2. After purchasing the stock

You have purchased a stock and find the prices tend to fall. In such cases, you can utilise the hedging strategy as you near the stop loss level, beyond which you cannot afford to lose any amount by purchasing a put option at a premium.

3. When the purchased stock makes a profit

You have purchased a stock and find the prices keep increasing. Immediately, you tend to be skeptical whether to sell the stock at the current price and book the profit or hold it for a while to further the gains. In such cases, you can buy a put option and lock the profit with a hedging strategy.

Advantages of Hedging

Hedging can be a beneficial tool considering the following advantages.

  1. A hedge can protect your capital from adverse events that lead to extreme losses. For example, a black swan event can cause massive destruction to the financial markets. With a hedging strategy employed smartly, you can prevent such events from causing excessive damage to your investments.
  2. Traders having a low-risk appetite can trade in the stock market using the hedging tool and stay at peace.
  3. Helps traders diversify the portfolio, increasing liquidity.
  4. Saves time required to keep monitoring the prices.
    Also Read: Portfolio Investment

Disadvantages of Hedging

While hedging can protect you from potential risks, it has to be exercised with caution.

  1. Hedging can drag your profits if it is bound to occur. If you lock your profit at a certain point and the prices go up further, you lose the actual profit.
  2. The purchase of the stock and the hedge have transaction costs. If you have not done effective research on the cost of purchasing in detail, you might incur high transaction costs.

How Is Delta Used in Hedging Options Trades?

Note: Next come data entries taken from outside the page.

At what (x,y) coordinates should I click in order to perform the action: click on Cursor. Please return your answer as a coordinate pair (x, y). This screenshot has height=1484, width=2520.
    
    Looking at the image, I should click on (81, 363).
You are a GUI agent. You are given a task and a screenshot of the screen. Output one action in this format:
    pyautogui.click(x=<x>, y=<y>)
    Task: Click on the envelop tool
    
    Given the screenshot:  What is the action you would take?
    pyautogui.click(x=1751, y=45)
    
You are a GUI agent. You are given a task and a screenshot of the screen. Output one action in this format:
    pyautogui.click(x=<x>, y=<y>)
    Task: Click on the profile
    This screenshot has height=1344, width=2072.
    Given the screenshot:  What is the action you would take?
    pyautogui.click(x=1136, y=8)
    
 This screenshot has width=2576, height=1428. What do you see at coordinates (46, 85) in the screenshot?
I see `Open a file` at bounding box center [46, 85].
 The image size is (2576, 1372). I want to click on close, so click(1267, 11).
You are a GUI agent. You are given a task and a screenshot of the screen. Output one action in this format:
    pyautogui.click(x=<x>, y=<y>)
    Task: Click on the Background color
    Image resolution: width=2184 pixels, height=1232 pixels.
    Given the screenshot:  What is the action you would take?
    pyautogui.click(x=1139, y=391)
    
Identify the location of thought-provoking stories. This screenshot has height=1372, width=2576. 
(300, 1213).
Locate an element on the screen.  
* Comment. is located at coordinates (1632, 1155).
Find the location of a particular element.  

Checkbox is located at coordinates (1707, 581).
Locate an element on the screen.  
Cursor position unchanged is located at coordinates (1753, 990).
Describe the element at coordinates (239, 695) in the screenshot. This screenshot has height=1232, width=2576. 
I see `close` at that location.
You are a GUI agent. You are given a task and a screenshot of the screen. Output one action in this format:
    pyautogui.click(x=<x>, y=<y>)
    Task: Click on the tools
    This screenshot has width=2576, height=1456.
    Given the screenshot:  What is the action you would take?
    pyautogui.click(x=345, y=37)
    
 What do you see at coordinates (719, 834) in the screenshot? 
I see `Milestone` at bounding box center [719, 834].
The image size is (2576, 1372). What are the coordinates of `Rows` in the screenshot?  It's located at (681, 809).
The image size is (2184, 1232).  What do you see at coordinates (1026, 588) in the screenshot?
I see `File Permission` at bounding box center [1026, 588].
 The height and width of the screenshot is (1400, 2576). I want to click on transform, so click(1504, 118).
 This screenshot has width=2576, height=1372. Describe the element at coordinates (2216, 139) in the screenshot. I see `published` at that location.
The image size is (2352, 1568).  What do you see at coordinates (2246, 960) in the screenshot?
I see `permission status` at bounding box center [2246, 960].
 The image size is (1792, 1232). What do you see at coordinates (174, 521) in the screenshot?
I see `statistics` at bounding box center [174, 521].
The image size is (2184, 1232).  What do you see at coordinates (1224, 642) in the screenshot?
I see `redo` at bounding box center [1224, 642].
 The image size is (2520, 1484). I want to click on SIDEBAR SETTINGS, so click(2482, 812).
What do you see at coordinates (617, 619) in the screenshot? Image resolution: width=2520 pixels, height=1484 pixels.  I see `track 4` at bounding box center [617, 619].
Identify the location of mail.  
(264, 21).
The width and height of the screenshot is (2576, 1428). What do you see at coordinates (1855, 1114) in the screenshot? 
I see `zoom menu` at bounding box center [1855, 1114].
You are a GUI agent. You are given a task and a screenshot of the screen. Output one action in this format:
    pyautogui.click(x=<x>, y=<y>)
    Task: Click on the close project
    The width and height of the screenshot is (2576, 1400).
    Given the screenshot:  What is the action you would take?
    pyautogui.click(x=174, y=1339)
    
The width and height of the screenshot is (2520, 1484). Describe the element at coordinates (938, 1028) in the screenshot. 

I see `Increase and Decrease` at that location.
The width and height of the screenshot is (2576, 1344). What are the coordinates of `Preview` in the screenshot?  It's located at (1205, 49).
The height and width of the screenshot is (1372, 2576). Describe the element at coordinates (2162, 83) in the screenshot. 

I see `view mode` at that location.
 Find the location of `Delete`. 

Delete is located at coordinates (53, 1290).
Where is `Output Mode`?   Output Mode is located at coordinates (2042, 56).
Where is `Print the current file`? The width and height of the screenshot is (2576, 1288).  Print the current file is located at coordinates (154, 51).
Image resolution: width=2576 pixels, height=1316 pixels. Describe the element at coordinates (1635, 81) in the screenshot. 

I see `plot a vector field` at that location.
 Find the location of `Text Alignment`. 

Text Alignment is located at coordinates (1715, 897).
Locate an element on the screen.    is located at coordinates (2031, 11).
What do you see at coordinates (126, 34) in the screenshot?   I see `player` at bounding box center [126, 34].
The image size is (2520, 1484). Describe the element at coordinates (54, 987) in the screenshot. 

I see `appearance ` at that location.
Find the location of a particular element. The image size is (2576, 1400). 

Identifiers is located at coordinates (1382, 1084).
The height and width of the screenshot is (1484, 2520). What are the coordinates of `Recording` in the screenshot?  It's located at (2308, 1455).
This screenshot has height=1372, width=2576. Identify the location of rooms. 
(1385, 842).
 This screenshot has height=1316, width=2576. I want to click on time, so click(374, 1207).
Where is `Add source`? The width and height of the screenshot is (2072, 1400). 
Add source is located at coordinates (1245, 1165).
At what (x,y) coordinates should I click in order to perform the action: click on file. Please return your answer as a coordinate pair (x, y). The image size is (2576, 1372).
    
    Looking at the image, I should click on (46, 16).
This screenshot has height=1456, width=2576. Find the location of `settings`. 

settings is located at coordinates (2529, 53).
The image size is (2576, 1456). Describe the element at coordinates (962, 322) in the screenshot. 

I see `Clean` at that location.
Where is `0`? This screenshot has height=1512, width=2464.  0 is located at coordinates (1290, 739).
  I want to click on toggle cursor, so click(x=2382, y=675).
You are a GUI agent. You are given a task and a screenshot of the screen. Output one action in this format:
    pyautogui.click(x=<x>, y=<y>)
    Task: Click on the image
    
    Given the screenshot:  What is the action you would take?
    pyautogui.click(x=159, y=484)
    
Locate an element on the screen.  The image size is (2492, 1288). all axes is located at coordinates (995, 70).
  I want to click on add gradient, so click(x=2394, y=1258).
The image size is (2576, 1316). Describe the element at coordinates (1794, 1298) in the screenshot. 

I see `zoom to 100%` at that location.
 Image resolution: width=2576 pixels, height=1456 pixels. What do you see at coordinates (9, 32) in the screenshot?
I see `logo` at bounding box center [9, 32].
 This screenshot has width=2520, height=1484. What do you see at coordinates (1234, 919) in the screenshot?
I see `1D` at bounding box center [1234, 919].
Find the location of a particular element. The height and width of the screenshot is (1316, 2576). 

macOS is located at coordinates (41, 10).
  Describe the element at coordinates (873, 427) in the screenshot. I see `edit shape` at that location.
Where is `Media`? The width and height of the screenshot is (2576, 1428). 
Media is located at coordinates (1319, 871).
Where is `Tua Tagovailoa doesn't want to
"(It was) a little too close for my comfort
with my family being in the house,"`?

Delta refers to a risk measure applicable to options trading. It reveals to what extent the price of the option will change, considering a $1 shift in the underlying security. When you purchase a call option with a 30 delta, the price will differ by $0.30 when the underlying security moves by $1.

When you intend to hedge such a directional risk, you can sell 30 shares and become delta neutral. Therefore, delta can also be considered the ratio of an option for hedging in the stock market.

How Can a Protective Put Hedge Downside Losses?

A protective put revolves around purchasing a downside put option. In a downward put option, the strike price is lower than the present price of the underlying asset in the market. The put provides you with the right to sell an underlying stock at the strike price before it gets expired. However, it’s not mandatory for you to sell the underlying stock.

Suppose you own an XYZ stock from $100, and you wish to opt for hedging stocks at a loss of 10%. In that case, you can purchase the 90-strike put. It will ensure that even if the stock drops to the lowest price, you will still be able to sell your stock at a higher price.

Example of a Forward Hedge

When we talk about finance and stocks, hedging in the stock market comes as an important topic. Take this example for instance. There’s a manufacturing unit that deals with product supplies both in the local as well as overseas markets. So, it’s understood that the organization is involved in both exports as well as internal trade.

Now, in such a situation if the company earns around 80% of its revenue from overseas trade, it will try to protect this income. However, at times the foreign currency exchange rates keep on fluctuating and that could cause either loss or profits.

In case it is a potential loss, here are some ways the organization will plan to stop it.

  • Set up internal manufacturing units at foreign locations. This way, potential losses arising out of currency fluctuations can stop.
  • Sign a contract with customers urging them to pay in the organization’s home currency.

This is one of the examples that we can put forward to elucidate the topic of hedging.


Hedging is a financial tool that helps you reduce losses due to unexpected events in the stock market. It is an effective risk management tool that comes at a premium cost. You can utilise it while initiating the trade, after purchasing the stock to protect it from losses or after the profits start incurring to lock it after a certain extent. Research the different options and use the hedging tool to minimise risk effectively!